Elle était totalement opposée à l'idée de "finir" à l'hôpital et refusait de subir cet enfermement progressif dans un corps devenu inerte.
Ses rapports avec les équipes hospitalières marseillaises chargées de suivre l'évolution du mal étaient très conflictuels dans la mesure où elle aurait souhaité un vrai accompagnement vers sa mort alors qu'on lui ménageait des entretiens avec des psychologues qui tenaient un discours totalement surréaliste sur son "projet de vie" et qui voulaient calmer son humeur avec des drogues si puissantes qu'elles aggravaient ses difficultés d'élocution. Comme si son désir de mourir était un trouble psychique !
Elle décida pour ces raisons d'arrêter ces relations avec l'hôpital.
Nous avons cherché comment organiser son suicide dans les meilleures conditions. A cette époque le voyage en Suisse n'était pas évident pour différentes raisons: difficulté de transport, coût, et réticence de l'association Dignitas devant l'afflux d'étrangers. Nous avons fini par trouver le produit anesthésiant adapté, grâce à une personne qui nous l'a procuré à ses risques et périls, en contrebande, puisqu'il est interdit à la vente en France, même sur ordonnance. A partir de cette date, mon épouse était devenue plus sereine dans la mesure ou elle savait que le moment venu elle pourrait en finir avec mon aide.
La situation morale s'est cependant détériorée quand la paralysie a commencé à gagner l'élocution et la déglutition.

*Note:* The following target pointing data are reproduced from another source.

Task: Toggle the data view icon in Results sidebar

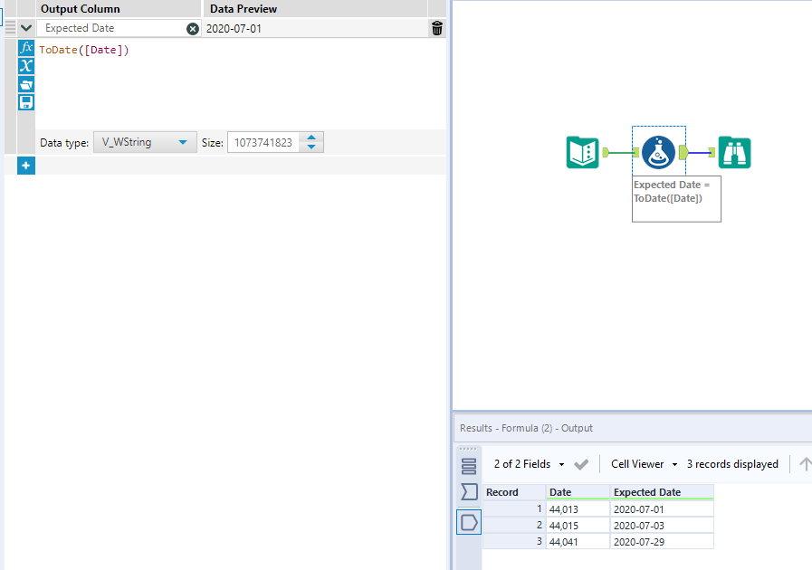Action: [468, 521]
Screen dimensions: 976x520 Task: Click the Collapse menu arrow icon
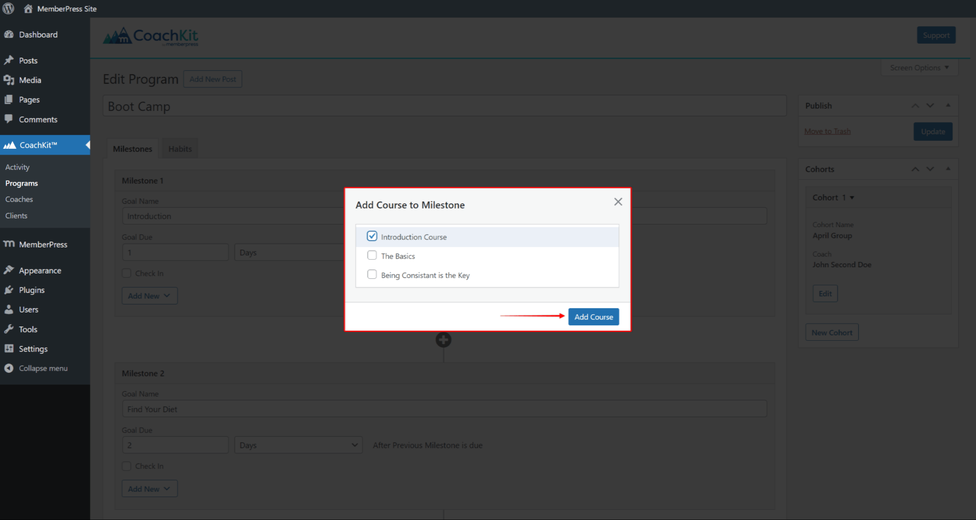9,368
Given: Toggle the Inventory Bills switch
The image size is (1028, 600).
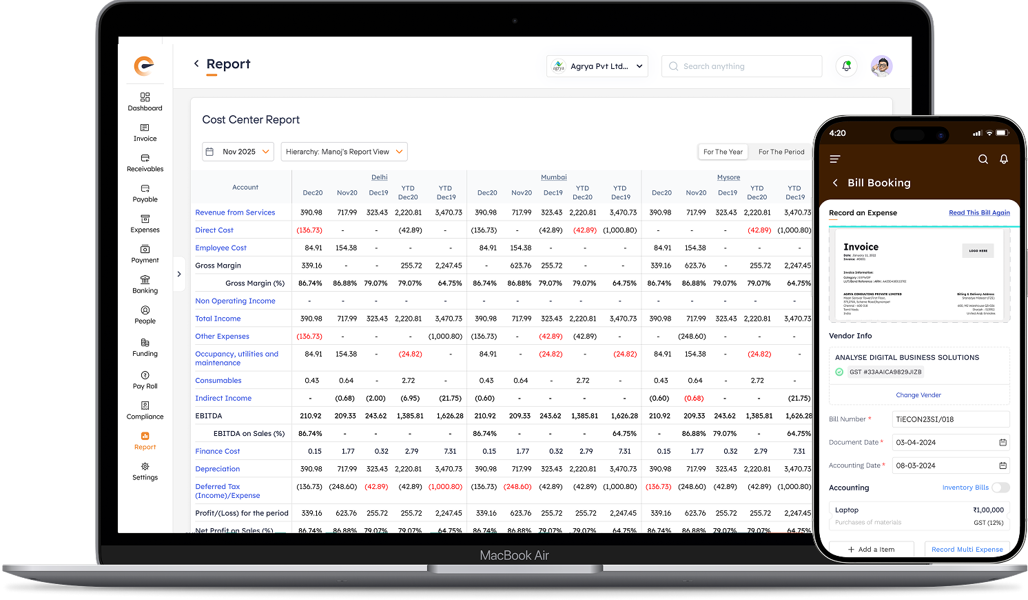Looking at the screenshot, I should pos(1000,488).
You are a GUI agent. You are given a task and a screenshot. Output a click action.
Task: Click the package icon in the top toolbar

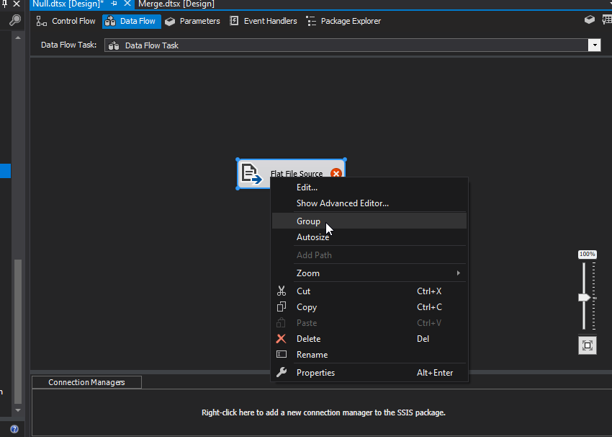point(588,20)
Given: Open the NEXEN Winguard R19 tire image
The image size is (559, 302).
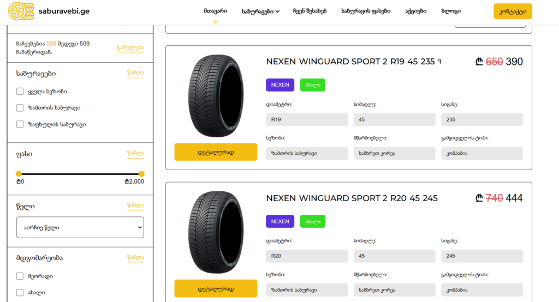Looking at the screenshot, I should (x=216, y=95).
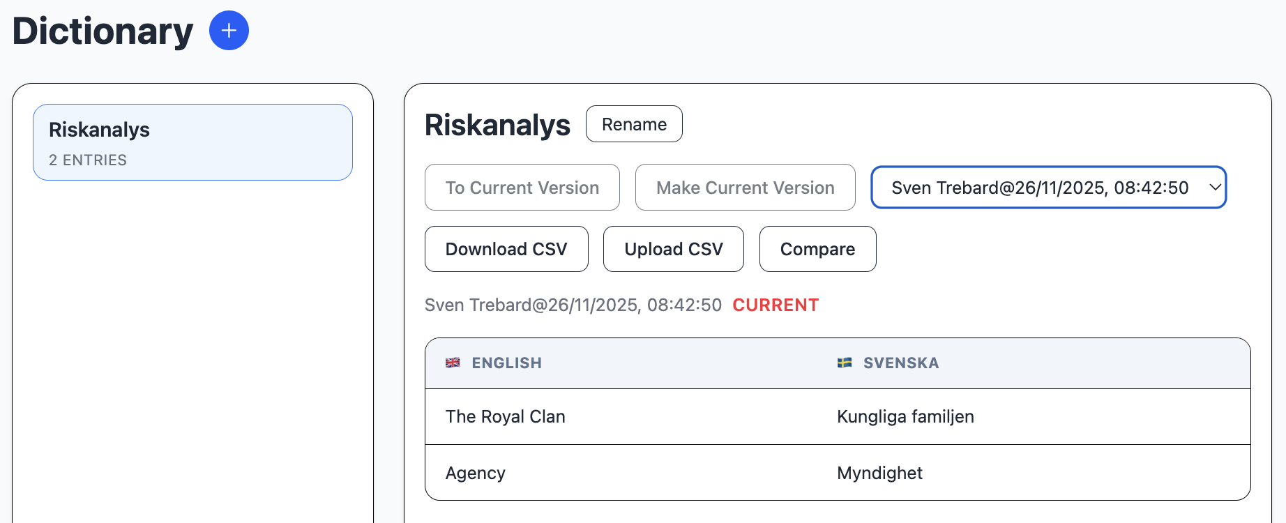Click the blue plus icon to add dictionary
Screen dimensions: 1286x523
click(229, 31)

J'ai tenté de la garder le plus longtemps possible auprès de moi, lui refusant de mettre en place son suicide tant qu'elle ne serait pas dans un état "apaisé". C'était moralement très douloureux car elle me soupçonnait de lâcheté, de vouloir l'abandonner à l'hôpital et me le reprochait parfois avec véhémence. C’était une épreuve très grande, comme dernier acte d'amour, d'accepter qu'elle veuille me quitter en l'aidant du mieux que je pouvais. La tentation existait par moments de partager son suicide mais je l'écartais en pensant à notre fille et nos petits enfants.

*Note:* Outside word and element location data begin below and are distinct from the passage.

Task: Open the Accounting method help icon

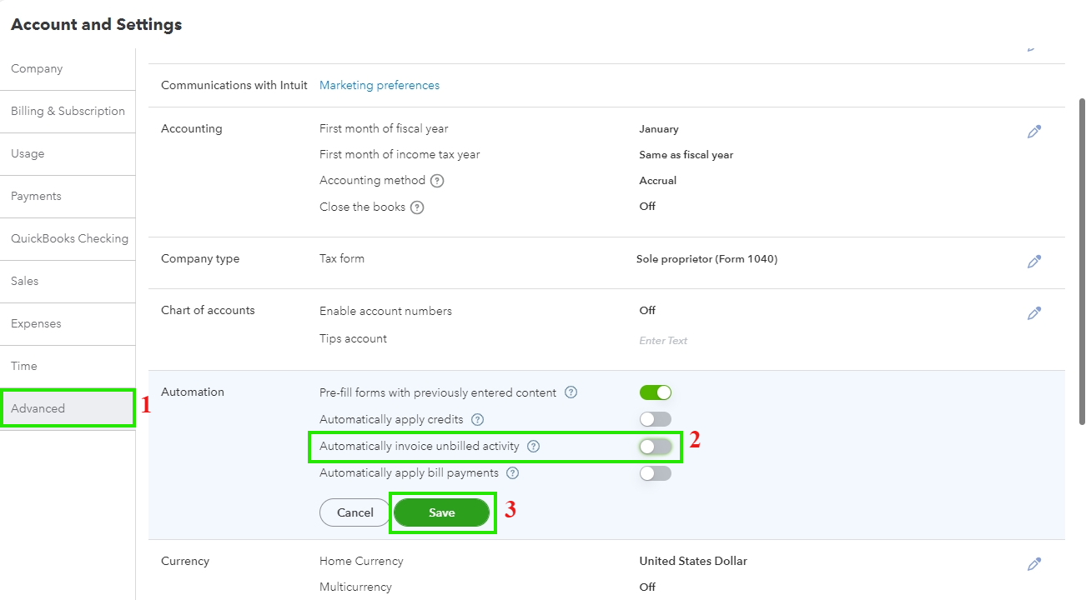Action: (437, 180)
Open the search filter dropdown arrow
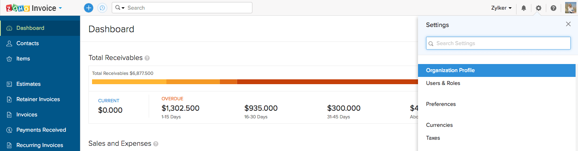Screen dimensions: 578x151 [120, 8]
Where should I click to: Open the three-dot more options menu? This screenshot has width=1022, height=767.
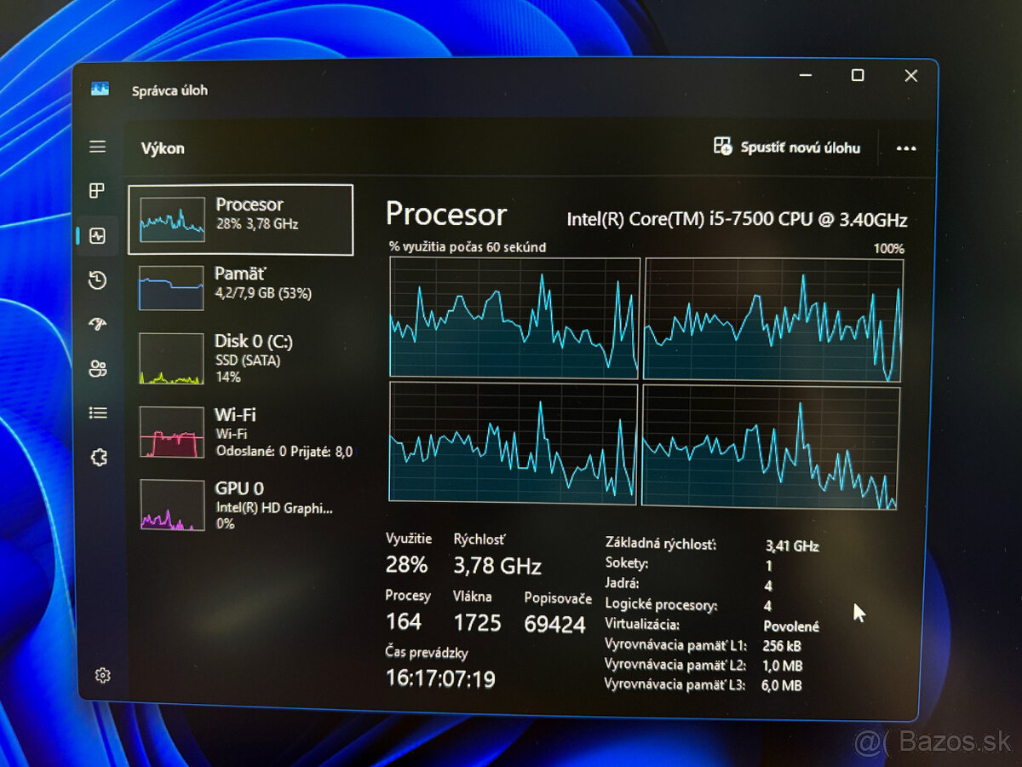point(906,148)
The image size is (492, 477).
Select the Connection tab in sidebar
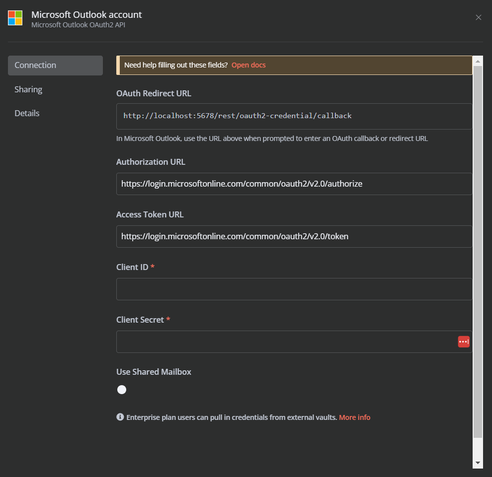coord(55,66)
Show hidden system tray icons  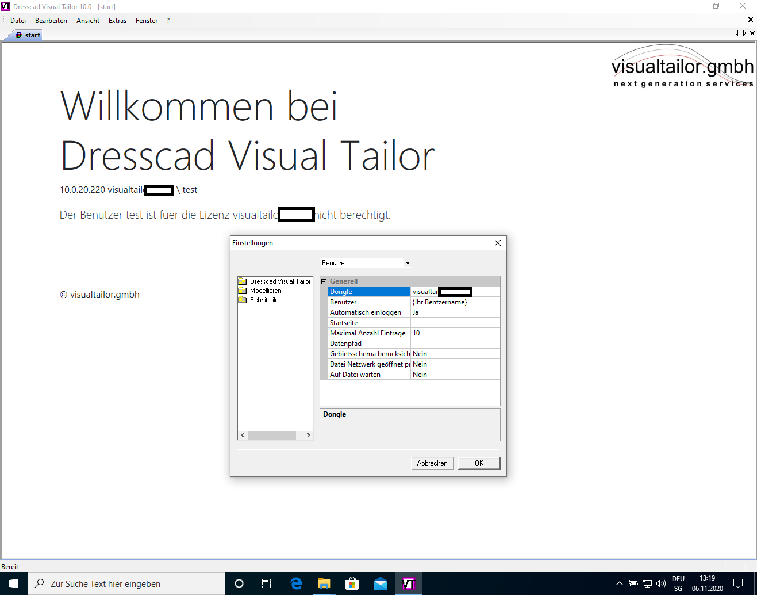coord(619,583)
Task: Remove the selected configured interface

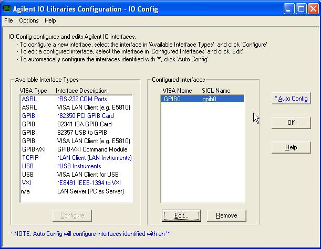Action: 226,215
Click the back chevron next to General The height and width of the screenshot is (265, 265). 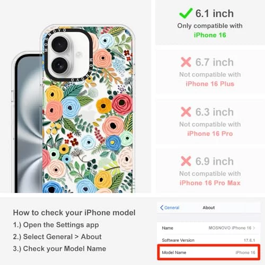pyautogui.click(x=162, y=208)
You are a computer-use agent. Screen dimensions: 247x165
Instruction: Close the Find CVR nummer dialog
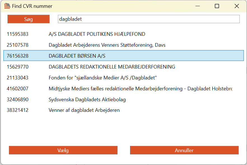(237, 6)
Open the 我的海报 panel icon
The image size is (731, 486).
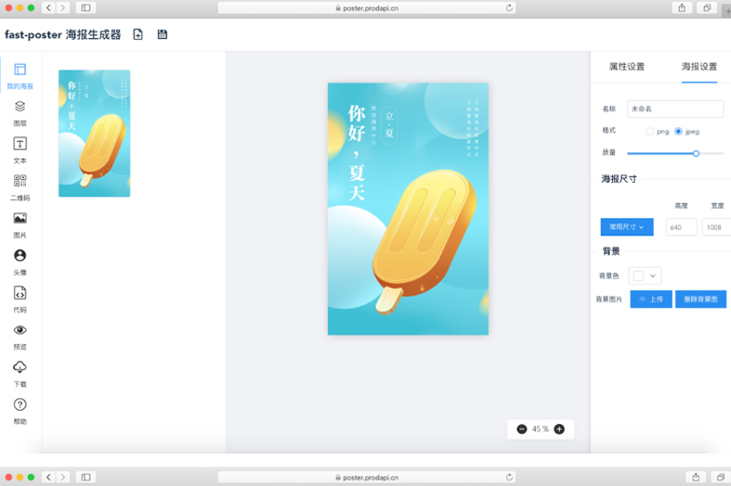pos(20,70)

Mon épouse a fini par mettre en ordre ses affaires, transmettre ses dernières volontés, expliquer son choix dans un écrit laborieusement inscrit sur son PC. Lors d'une visite prolongée de ma fille, mon épouse nous a convoqués dans sa chambre pour nous dire avec une élocution très difficile que le jour était venu.

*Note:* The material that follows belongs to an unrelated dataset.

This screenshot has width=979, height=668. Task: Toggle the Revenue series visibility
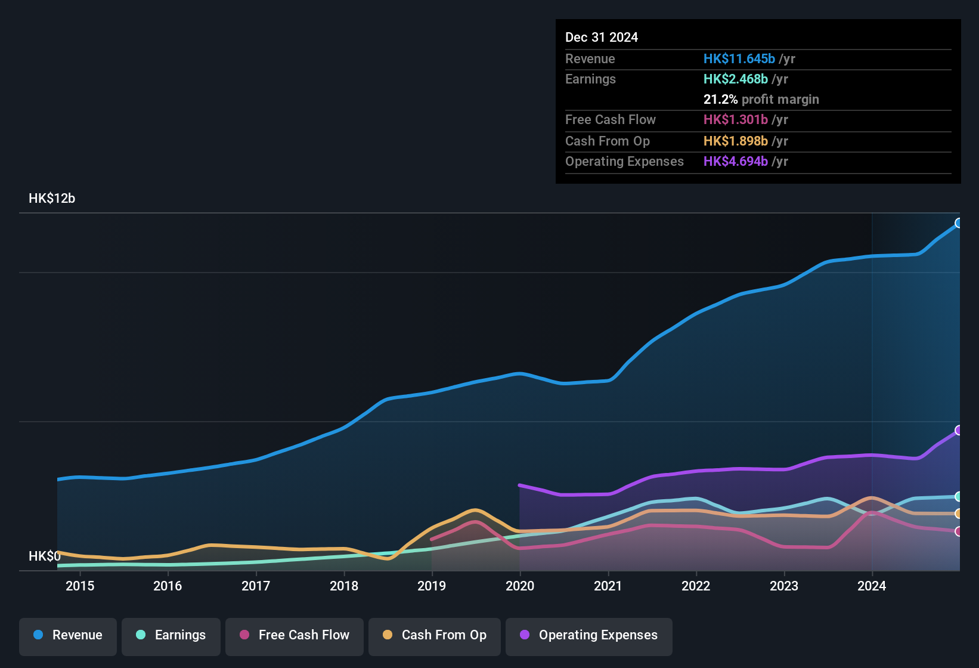(x=67, y=635)
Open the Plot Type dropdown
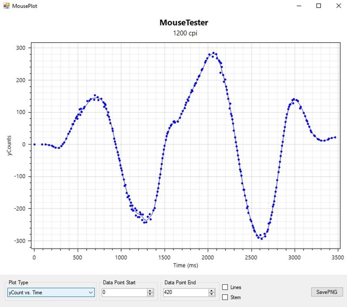The height and width of the screenshot is (307, 347). (x=51, y=292)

Il nous fallait organiser la prise de la potion par voie orale alors qu'elle avait des difficultés à déglutir. Le produit est amer , ce qui peut entraîner des vomissements. D'où la nécessité de prévoir un anti-vomitif avant la potion elle même. N'ayant pas l'usage de ses mains, il fallût lui donner le mélange à la petite cuillère et vaillamment, cuillerées après cuillerées, elle absorba la potion en nous regardant jusqu'à ce que ses yeux se ferment sous l'effet de l'anesthésiant. Elle n'avait pas absorbé la totalité de la dose dite nécessaire. Un réveil pouvait-il subvenir? dans quelles conditions? Nous attendions dans le silence lourd de notre peine que sa respiration cesse. Quelques heures après qu'elle eût cessé (je ne me rappelle pas combien exactement) j'appelai le "15" en signalant la mort de mon épouse dans son sommeil. Le médecin de service, mis au courant de sa maladie, ne chercha pas à en savoir d'avantage et constata le décès sans cocher la case suicide. Le silence hypocrite s'installa donc ensuite par crainte de poursuites judiciaires.
Ce que je souhaite avec une loi sur le suicide assisté est, dans un cadre bien précis, comme en Oregon ou en Suisse, de respecter la volonté du malade, de l'accompagner de manière apaisée vers sa fin sans médications sauvages (dans le cas de mon épouse une injection aurait été plus douce) .
Il serait enfin possible d'éviter les méthodes violentes et les actes ratés et surtout de sortir de l'hypocrisie et du mensonge liés à la peur des poursuites d'un procureur zélé.
Et par dessus tout de RESPECTER LE DERNIER ACTE VOLONTAIRE DU DÉFUNT.